Only a few feature films have been produced in New Zealand, largely because of the difficulty of obtaining sufficient finance. The leading producer has been Rudall Hayward, a son of Rudall George Hayward of West's Pictures and Hayward's Picture Enterprises. His films include My Lady of the Cave (1922), Rewi's Last Stand (silent, 1925), The Te Kooti Trail (1927), Bush Cinderella (1928), On The Friendly Road (1936), and Rewi's Last Stand (sound, 1939). Prominent New Zealand actors in the Hayward films were Gordon Campbell, Patiti Warbrick, Stanley Knight, the first “Miss New Zealand”, Dale Austin, of Dunedin, who played the principal part in Bush Cinderella, and Ramai Te Miha, who played the Maori heroine in the sound version of Rewi's Last Stand and who later became Mrs Hayward.
Other New Zealand feature films included Hinemoa, produced by George Tarr about 1914, Just as the Sun Went Down, produced about 1915 by Frank Davenport, The Birth of New Zealand, produced by Harrington Reynolds about 1920, The Kid From Timaru, produced by Barry Marshall, about 1919, and Under the Southern Cross, made in 1925 by the Swedish producer, Gustav Pauli. About the same time Pauli produced what was said to be the best film of Hinemoa. The first New Zealand film with a sound track, Under Southern Skies, was released in its sound version in 1929. Most of the feature films of this period were photographed by Charles Newham, Frank Stewart, or Bert Bridgman. Two feature films have been produced by New Zealanders since 1952, when John O'Shea and Roger Mirams of Pacific Film Productions made Broken Barriers, a film on the race relations of Maori and European. New Zealanders. In 1964 John O'Shea was again the producer for the film Runaway.

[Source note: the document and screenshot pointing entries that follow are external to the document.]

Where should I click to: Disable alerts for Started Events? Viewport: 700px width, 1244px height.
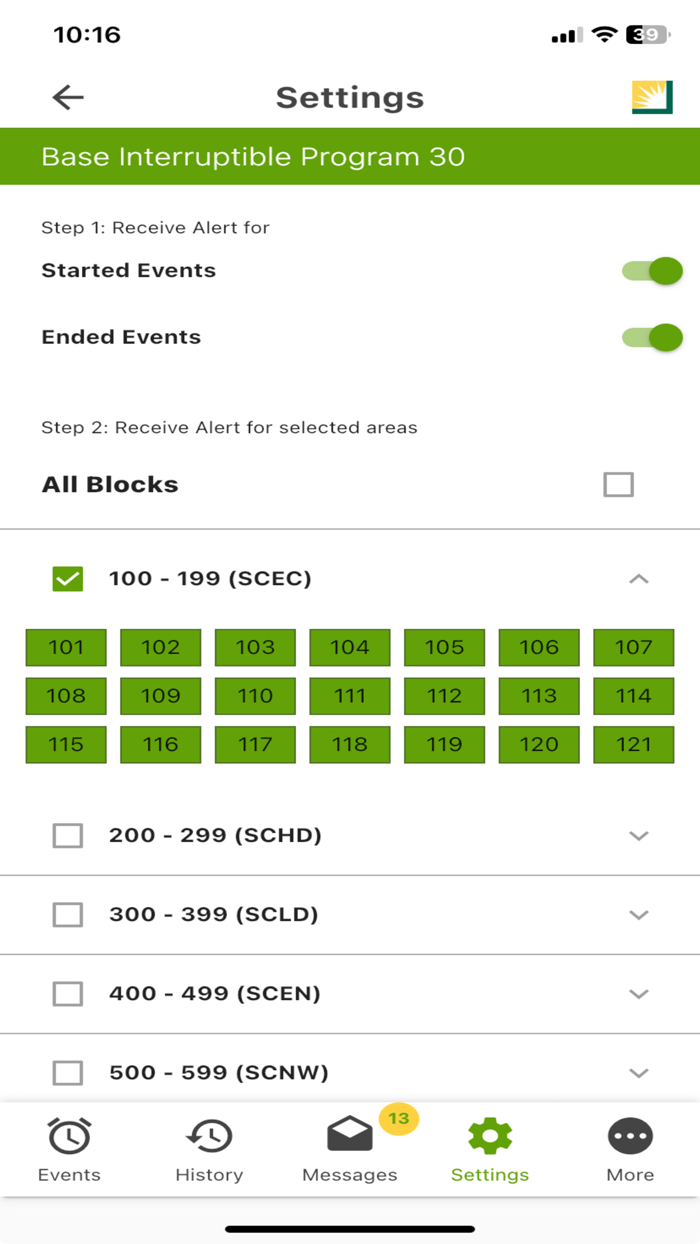pyautogui.click(x=653, y=271)
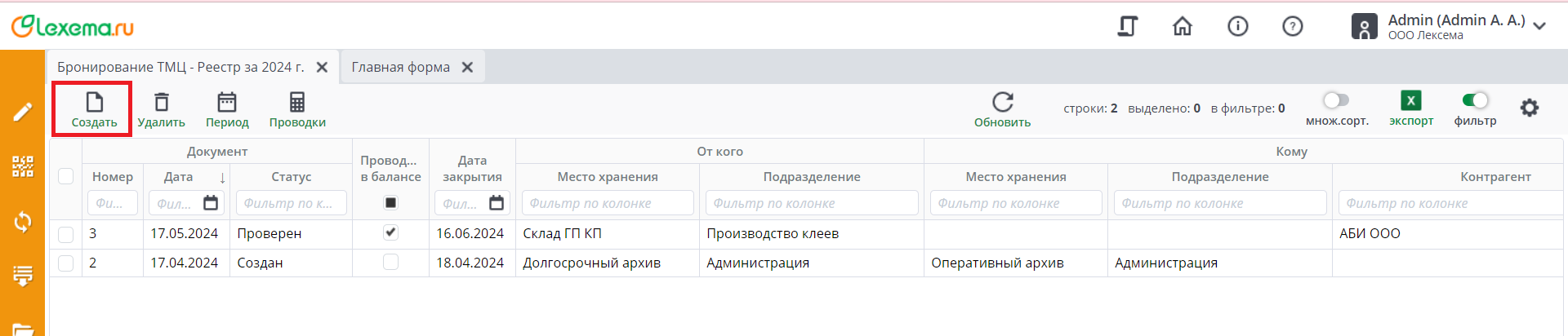Click the Обновить refresh icon
Screen dimensions: 1568x336
click(1002, 103)
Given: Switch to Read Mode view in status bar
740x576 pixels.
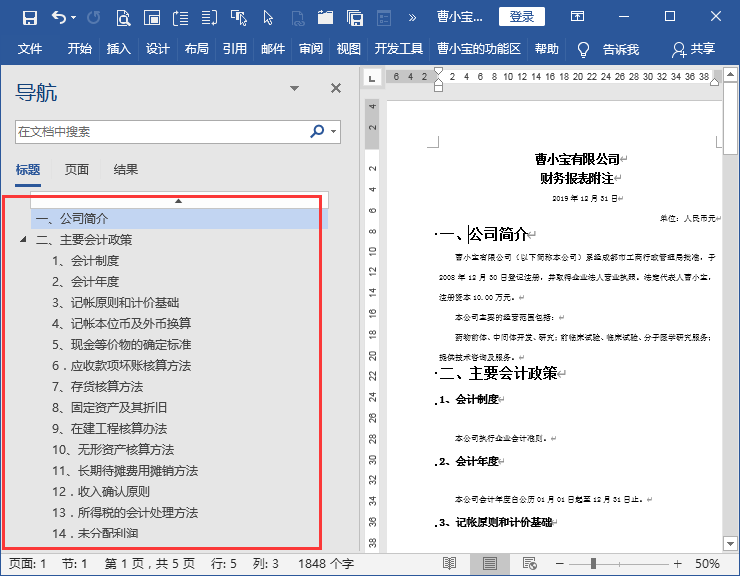Looking at the screenshot, I should 450,564.
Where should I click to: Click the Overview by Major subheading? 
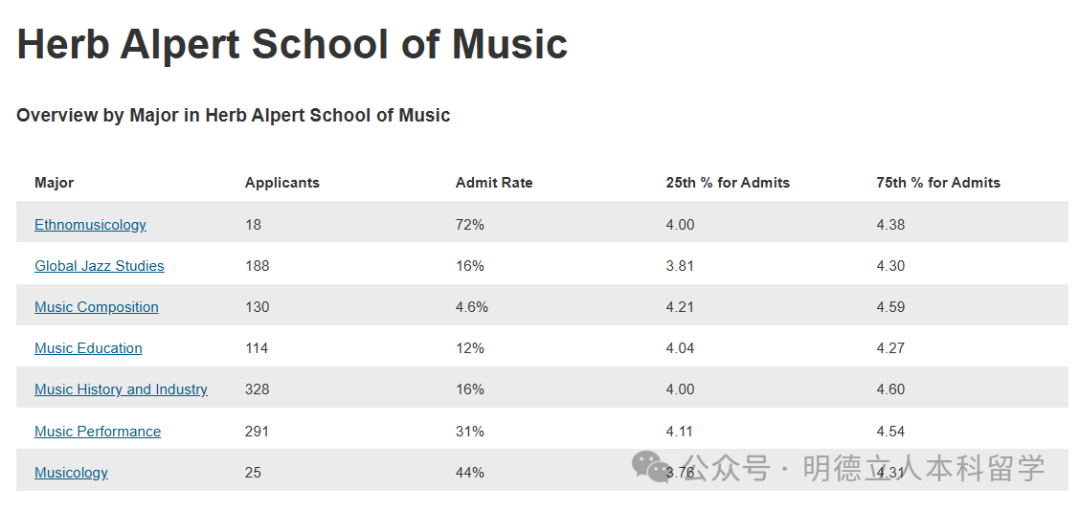click(233, 116)
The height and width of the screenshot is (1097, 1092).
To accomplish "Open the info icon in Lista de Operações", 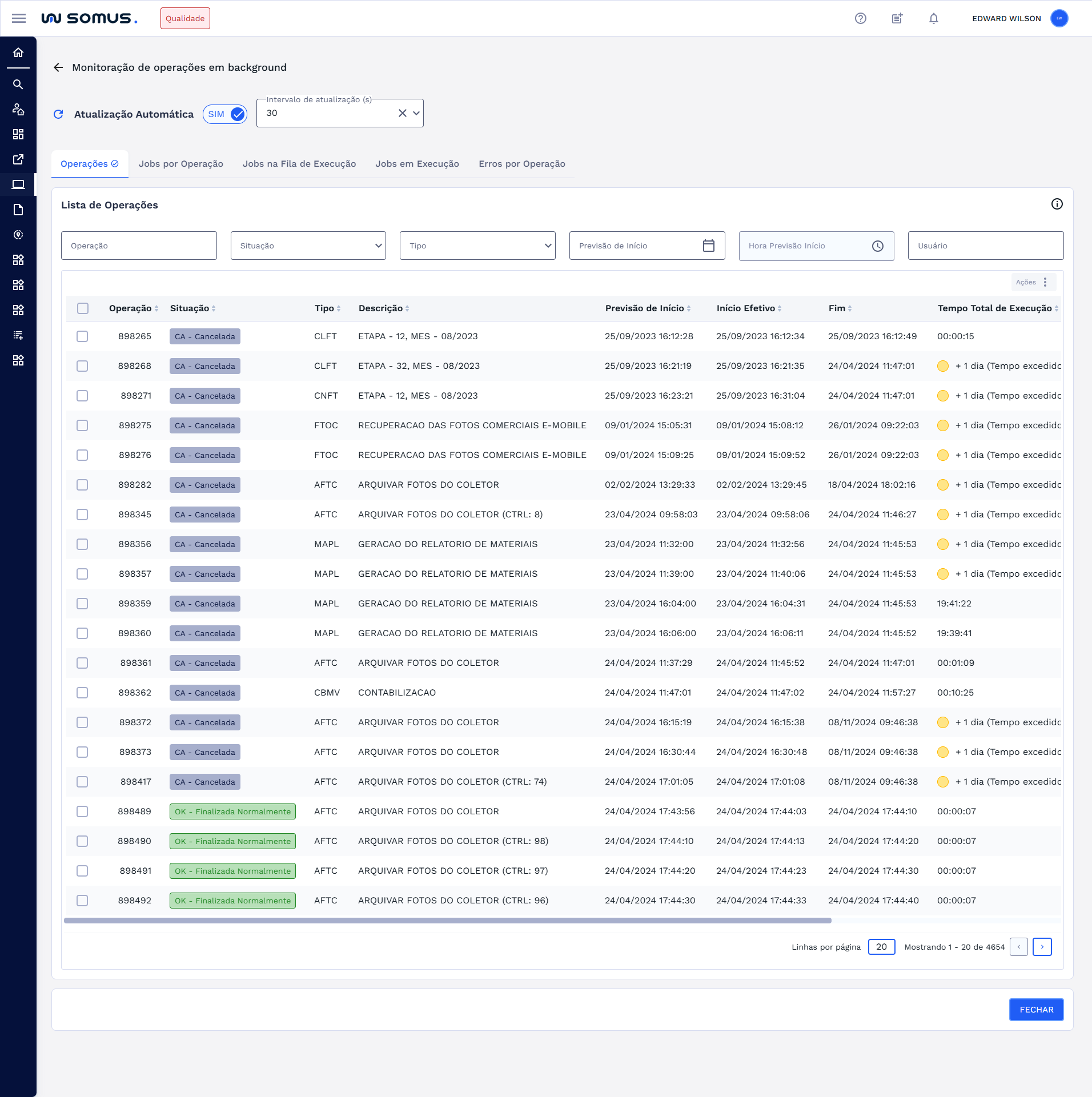I will pos(1057,204).
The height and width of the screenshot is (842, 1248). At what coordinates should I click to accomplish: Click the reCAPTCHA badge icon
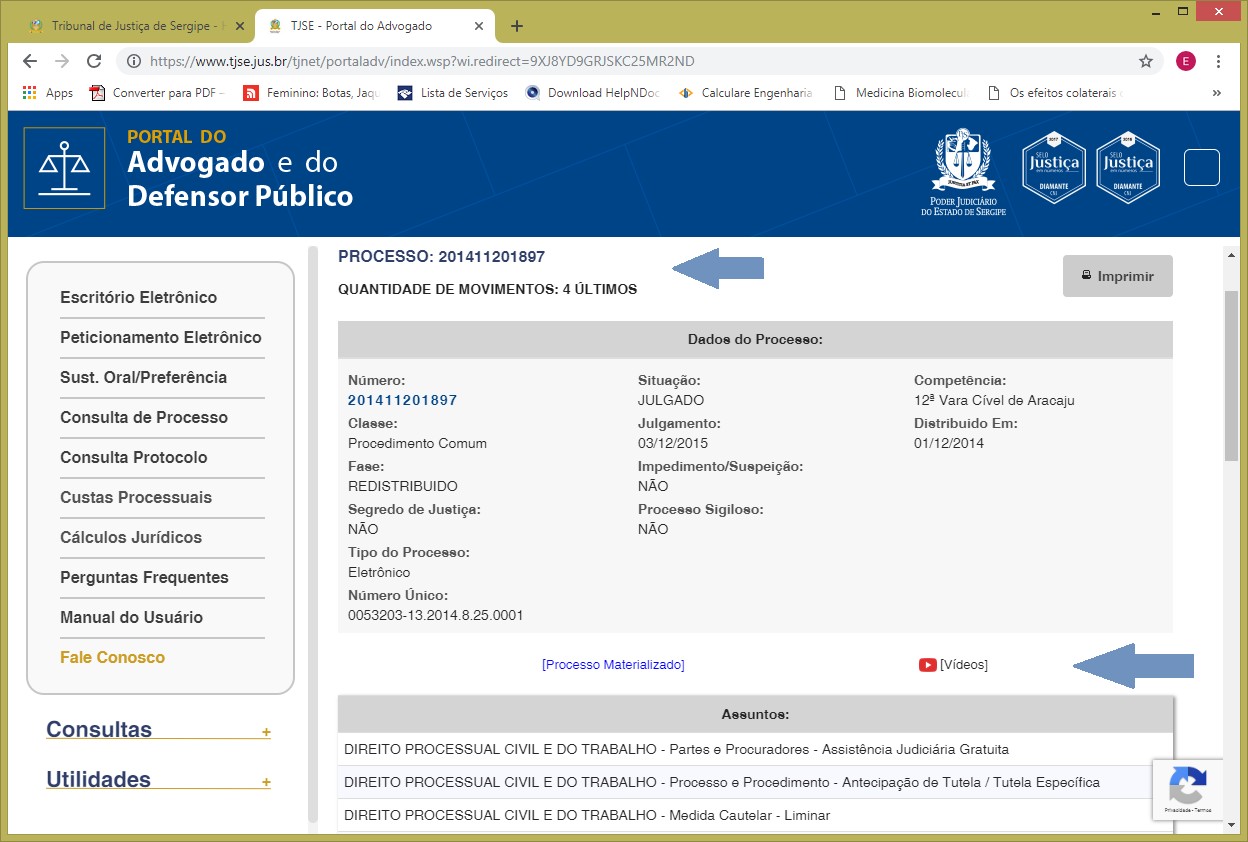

In the past 20 years short sponsored films, mainly on industrial topics, or for tourism, have been made by such firms as Pacific Film Productions, Robert Steele Motion Picture Productions, Hayward Film Productions, Morrow Picture Productions (animated cartoons), Reynolds Film Productions, Apex Films (A. Riddock) and Roy Evans Films. Such films have been made both for the commercial cinema and for users of 16-mm sound projectors, which were introduced about 1937. The introduction of television in 1961 has stimulated several small organisations to produce 16-mm films, mostly for commercial advertising.